Normalization

Normalization is the process of organizing the columns (attributes) and tables (relations) of a relational database to minimize data redundancy and improve data integrity. It involves dividing larger tables into smaller, well-structured tables and defining relationships between them.

The primary goals of normalization are to:

Eliminate Redundant Data: Storing the same piece of data in multiple places is wasteful and can lead to inconsistencies.
Prevent Data Anomalies: Anomalies are problems that can occur during data insertion, updates, or deletion. For example, if a customer's address is stored with every order they place, changing their address would require updating multiple records, and it would be easy to miss one.
Improve Data Integrity: By ensuring that data is stored logically and consistently, normalization makes the database more reliable.

Normalization is achieved by following a set of rules called "normal forms." Let's walk through the most common ones with a Example.

Example: A Sales Order Table

Imagine we start with a single, unnormalized table to track sales orders.

Unnormalized Table

OrderID	OrderDate	CustomerID	CustomerName	CustomerEmail	ProductID, ProductName, Quantity, Price
101	2025-09-24	55	Alice Smith	alice@email.com	(P1, Apple, 10, 0.50), (P2, Banana, 5, 0.25)
102	2025-09-24	82	Bob Johnson	bob@email.com	(P3, Carrot, 20, 0.10)
103	2025-09-25	55	Alice Smith	alice@email.com	(P1, Apple, 15, 0.50)
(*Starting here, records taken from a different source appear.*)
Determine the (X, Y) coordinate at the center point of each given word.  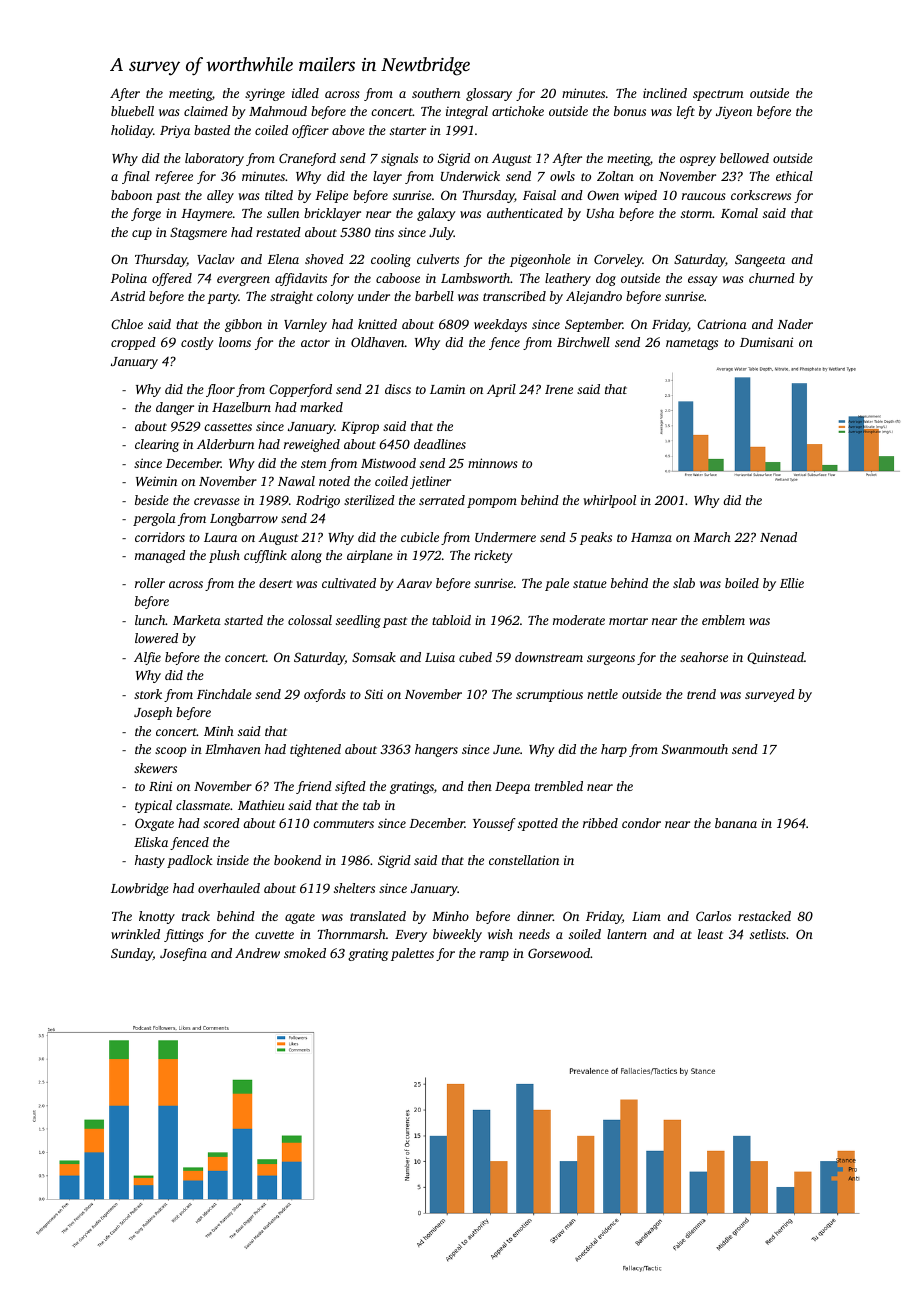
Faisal (539, 195)
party (223, 298)
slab (684, 583)
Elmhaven (233, 749)
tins (384, 232)
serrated (442, 500)
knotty (157, 917)
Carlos (713, 916)
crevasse (217, 501)
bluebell (132, 111)
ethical (794, 176)
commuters (343, 824)
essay (703, 281)
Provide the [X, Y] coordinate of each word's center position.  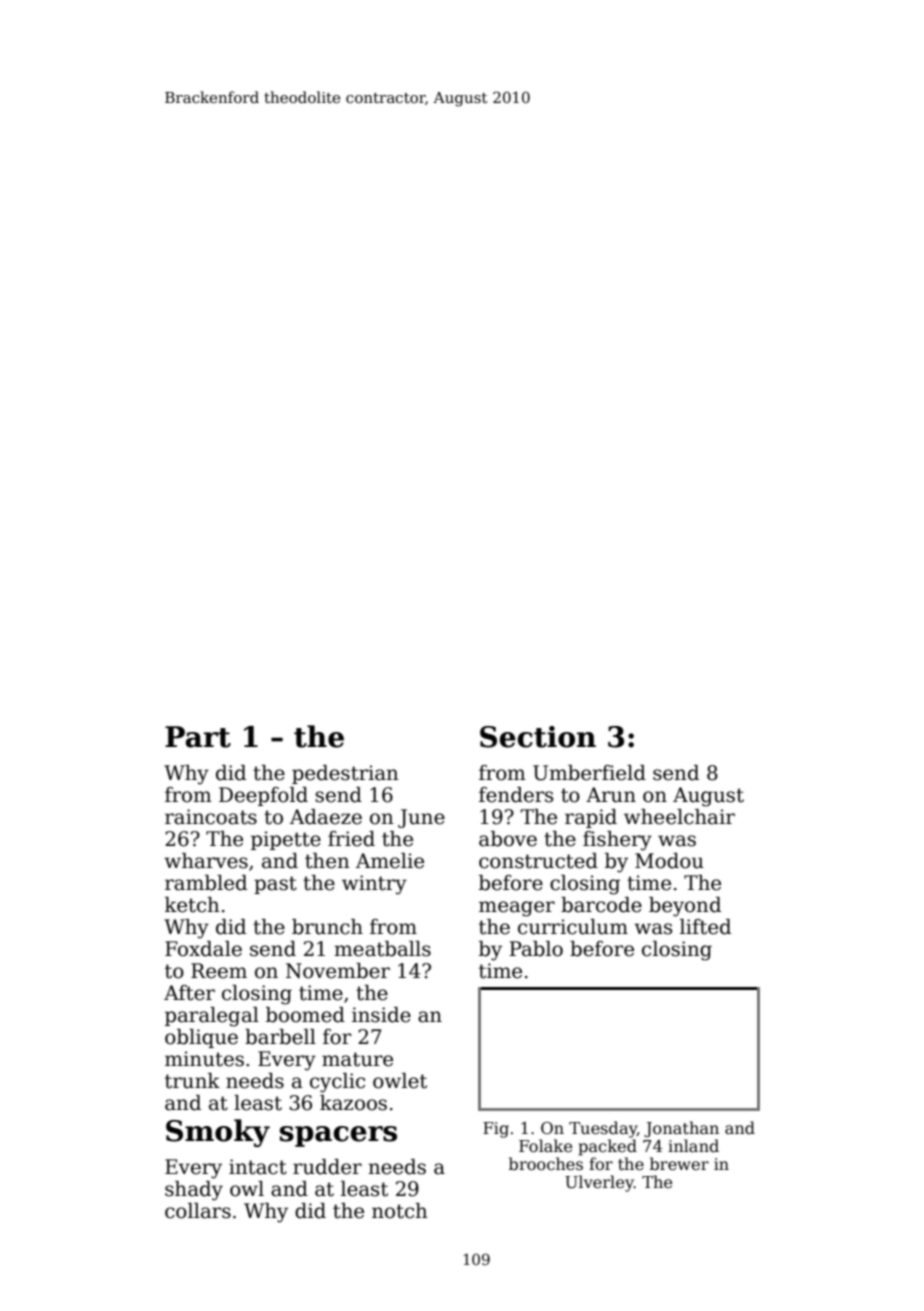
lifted [705, 927]
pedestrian [345, 774]
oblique [201, 1038]
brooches [546, 1164]
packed [607, 1147]
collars [198, 1211]
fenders [516, 795]
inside [381, 1015]
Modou [669, 861]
This table has several problems:

The last column contains multiple values (a repeating group), which is hard to query.
Customer information (Name, Email) is repeated for every order they place.

First Normal Form (1NF): Eliminate Repeating Groups

Rule: Each cell must hold a single, atomic value, and each record must be unique.

To achieve 1NF, we break the repeating product information into separate rows.

1NF Orders Table

OrderID	OrderDate	CustomerID	CustomerName	CustomerEmail	ProductID	ProductName	Quantity	Price
101	2025-09-24	55	Alice Smith	alice@email.com	P1	Apple	10	0.50
101	2025-09-24	55	Alice Smith	alice@email.com	P2	Banana	5	0.25
102	2025-09-24	82	Bob Johnson	bob@email.com	P3	Carrot	20	0.10
103	2025-09-25	55	Alice Smith	alice@email.com	P1	Apple	15	0.50

Problem Solved: Each cell now has a single value. New Problem: We have a lot of redundant data. CustomerName, OrderDate, etc., are repeated for each product in an order. Also, ProductName and Price are repeated every time a product is ordered.

Second Normal Form (2NF): Remove Partial Dependencies

Rule: Must be in 1NF, and all non-key attributes must be fully dependent on the entire primary key. (This rule only applies when there is a composite primary key).

Our primary key for the 1NF table is (OrderID, ProductID).

OrderDate, CustomerID, CustomerName, and CustomerEmail depend only on OrderID (a part of the primary key). This is a partial dependency.
ProductName and Price depend only on ProductID (another part of the primary key). This is also a partial dependency.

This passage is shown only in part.